Personal information
- Full name: David Connor James Law
- Born: 4 May 1991 (age 34) Aberdeen, Scotland
- Sporting nationality: Scotland

Career
- Turned professional: 2011
- Current tour: Challenge Tour
- Former tours: European Tour Pro Golf Tour MENA Tour
- Professional wins: 9

Number of wins by tour
- European Tour: 1
- PGA Tour of Australasia: 1
- Challenge Tour: 3
- Other: 5

Best results in major championships
- Masters Tournament: DNP
- PGA Championship: DNP
- U.S. Open: DNP
- The Open Championship: T72: 2022

= David Law (golfer) =

Scottish golfer

David Connor James Law (born 4 May 1991) is a Scottish professional golfer who plays on the European Tour. He won the 2018 SSE Scottish Hydro Challenge on the Challenge Tour and had his first European Tour victory, the ISPS Handa Vic Open, in early 2019.

==Amateur career==
In 2009 Law won two important match-play titles, the Scottish Amateur and the Scottish Boys Amateur Championship.

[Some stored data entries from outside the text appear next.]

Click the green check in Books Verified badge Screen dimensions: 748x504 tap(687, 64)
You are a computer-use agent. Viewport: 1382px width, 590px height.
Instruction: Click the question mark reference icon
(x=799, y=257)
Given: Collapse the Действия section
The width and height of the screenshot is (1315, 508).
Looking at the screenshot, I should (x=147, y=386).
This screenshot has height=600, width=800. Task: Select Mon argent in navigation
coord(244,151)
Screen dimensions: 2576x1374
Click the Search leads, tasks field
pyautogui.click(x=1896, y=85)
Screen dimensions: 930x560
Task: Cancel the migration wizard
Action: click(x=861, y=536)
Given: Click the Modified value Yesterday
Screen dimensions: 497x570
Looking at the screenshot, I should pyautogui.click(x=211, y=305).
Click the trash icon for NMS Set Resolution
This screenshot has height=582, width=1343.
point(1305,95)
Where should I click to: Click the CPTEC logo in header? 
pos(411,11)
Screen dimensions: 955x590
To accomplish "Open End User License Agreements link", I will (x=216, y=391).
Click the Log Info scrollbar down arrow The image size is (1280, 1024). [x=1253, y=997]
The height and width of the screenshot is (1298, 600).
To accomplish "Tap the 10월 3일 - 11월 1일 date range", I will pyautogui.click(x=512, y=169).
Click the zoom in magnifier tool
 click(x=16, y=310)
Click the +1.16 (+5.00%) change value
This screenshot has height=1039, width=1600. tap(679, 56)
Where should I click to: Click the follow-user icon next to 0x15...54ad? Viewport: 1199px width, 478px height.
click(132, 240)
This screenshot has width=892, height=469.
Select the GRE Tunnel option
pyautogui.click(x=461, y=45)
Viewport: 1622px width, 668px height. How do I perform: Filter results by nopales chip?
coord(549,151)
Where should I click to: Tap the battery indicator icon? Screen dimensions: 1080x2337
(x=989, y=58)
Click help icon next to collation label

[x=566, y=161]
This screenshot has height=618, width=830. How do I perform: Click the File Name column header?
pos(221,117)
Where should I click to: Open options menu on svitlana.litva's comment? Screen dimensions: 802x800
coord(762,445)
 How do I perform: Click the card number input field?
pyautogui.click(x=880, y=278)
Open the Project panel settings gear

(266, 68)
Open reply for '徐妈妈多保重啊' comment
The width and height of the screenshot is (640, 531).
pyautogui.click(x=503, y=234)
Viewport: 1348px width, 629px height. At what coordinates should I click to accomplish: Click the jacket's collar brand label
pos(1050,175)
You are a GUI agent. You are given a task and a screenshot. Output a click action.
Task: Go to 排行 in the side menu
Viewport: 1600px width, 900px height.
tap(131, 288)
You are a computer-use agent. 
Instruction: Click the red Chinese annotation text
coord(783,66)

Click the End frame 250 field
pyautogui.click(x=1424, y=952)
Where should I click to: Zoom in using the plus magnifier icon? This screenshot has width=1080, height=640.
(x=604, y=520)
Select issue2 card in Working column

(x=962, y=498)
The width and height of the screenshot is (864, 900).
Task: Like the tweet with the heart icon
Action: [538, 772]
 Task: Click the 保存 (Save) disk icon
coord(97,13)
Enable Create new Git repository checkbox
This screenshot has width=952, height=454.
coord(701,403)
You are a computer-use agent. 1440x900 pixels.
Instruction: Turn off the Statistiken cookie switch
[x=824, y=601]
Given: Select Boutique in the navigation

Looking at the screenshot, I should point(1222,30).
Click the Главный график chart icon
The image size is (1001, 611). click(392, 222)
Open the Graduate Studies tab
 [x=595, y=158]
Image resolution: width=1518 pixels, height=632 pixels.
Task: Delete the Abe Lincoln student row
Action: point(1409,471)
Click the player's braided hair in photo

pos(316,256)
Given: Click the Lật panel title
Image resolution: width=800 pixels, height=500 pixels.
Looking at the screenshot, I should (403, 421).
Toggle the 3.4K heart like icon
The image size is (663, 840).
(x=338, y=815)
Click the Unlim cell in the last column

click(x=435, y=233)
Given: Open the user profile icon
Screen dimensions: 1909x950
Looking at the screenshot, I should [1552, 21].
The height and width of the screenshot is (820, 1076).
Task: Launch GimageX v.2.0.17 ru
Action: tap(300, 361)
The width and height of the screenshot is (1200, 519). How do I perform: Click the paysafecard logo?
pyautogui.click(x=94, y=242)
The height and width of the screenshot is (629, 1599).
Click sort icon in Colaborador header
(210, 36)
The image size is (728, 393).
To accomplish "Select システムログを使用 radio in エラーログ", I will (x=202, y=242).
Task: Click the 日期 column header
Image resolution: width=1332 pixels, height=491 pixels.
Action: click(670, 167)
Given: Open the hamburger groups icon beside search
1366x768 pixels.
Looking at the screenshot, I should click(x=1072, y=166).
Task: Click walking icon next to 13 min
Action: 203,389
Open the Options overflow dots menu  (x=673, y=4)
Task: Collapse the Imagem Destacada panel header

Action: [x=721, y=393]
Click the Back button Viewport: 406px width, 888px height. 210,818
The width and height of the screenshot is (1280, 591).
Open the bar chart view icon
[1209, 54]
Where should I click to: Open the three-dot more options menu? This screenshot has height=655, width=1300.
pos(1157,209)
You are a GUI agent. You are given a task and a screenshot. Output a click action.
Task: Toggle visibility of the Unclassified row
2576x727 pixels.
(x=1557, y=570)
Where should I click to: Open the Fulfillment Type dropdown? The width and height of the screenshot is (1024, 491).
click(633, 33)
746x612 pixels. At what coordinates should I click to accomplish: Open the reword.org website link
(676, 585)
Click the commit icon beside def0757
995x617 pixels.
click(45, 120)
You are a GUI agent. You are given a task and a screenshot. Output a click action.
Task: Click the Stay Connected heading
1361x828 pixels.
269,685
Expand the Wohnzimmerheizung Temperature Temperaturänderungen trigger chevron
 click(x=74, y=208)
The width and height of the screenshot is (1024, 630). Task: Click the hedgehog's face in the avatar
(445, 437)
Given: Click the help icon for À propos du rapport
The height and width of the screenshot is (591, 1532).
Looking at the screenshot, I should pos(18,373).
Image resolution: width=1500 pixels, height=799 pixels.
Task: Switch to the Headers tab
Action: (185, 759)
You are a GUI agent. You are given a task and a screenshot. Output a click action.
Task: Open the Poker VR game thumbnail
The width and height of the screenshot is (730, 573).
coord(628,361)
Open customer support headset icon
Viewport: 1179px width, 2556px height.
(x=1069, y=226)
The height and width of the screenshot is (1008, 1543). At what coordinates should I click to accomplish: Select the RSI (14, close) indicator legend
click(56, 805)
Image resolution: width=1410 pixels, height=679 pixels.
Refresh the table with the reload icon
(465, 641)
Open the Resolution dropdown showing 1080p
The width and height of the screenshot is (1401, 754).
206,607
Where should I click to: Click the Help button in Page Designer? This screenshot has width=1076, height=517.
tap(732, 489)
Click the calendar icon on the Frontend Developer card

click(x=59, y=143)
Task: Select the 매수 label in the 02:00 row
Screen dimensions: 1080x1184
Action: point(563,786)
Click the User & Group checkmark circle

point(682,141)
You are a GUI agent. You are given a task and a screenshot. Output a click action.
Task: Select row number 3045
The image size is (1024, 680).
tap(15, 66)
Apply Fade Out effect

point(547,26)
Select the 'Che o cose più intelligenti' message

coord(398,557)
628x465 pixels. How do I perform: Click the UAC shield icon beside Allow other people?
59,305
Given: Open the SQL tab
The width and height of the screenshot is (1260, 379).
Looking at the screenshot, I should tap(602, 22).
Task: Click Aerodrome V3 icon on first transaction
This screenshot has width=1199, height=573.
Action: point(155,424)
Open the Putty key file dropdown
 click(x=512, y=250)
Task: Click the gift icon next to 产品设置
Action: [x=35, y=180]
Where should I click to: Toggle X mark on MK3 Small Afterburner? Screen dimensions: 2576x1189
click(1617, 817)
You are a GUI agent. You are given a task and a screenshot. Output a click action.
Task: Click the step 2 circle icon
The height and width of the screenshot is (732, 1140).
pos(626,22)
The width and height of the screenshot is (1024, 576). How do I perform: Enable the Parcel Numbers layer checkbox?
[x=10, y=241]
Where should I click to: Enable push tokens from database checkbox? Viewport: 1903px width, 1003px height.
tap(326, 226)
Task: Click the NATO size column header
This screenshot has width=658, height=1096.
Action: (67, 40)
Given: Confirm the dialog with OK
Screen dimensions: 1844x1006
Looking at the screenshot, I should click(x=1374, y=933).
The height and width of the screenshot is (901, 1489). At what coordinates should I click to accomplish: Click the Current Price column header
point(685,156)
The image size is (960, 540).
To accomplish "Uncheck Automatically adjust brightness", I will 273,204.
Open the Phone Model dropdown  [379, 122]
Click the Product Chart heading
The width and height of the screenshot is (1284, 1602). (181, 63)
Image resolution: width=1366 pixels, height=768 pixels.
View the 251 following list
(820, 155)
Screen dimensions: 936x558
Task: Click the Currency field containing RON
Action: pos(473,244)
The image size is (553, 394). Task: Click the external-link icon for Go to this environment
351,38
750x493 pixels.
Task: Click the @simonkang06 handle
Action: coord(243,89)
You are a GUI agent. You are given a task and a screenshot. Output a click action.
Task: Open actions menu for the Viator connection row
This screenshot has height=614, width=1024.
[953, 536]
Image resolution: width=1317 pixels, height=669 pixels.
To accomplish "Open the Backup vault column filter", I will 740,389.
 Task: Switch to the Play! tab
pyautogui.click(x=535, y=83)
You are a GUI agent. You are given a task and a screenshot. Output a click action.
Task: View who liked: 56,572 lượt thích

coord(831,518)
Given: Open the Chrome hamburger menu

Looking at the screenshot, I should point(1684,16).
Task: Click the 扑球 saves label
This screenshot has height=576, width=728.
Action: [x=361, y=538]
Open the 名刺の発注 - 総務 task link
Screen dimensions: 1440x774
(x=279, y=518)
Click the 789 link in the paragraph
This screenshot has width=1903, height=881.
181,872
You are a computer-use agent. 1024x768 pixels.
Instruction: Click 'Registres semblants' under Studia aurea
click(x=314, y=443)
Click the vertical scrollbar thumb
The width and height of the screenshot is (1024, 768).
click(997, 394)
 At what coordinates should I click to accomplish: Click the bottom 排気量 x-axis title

He won the Scottish Amateur for a second time in 2011. Law was not selected for the 2011 Walker Cup at Royal Aberdeen Golf Club despite his win in the Scottish Amateur. Soon after the selection of the Walker Cup team, Law won the Northern Open, the first amateur to win the event since 1970.

==Professional career==
Law turned professional in late 2011. He won the 2013 Sueno Dunes Classic on the Pro Golf Tour and finished fifth in the Order of Merit to earn a place on the Challenge Tour for 2014. Since 2014 he has played primarily on the Challenge Tour combined with some appearances on the Pro Golf Tour and the MENA Golf Tour. He had limited success on the Challenge Tour until he won the SSE Scottish Hydro Challenge at Macdonald Spey Valley in June 2018. He followed this by being runner-up in the Euram Bank Open in July and finished the season 14th in the Challenge Tour Order of Merit to earn a place on the European Tour for 2019.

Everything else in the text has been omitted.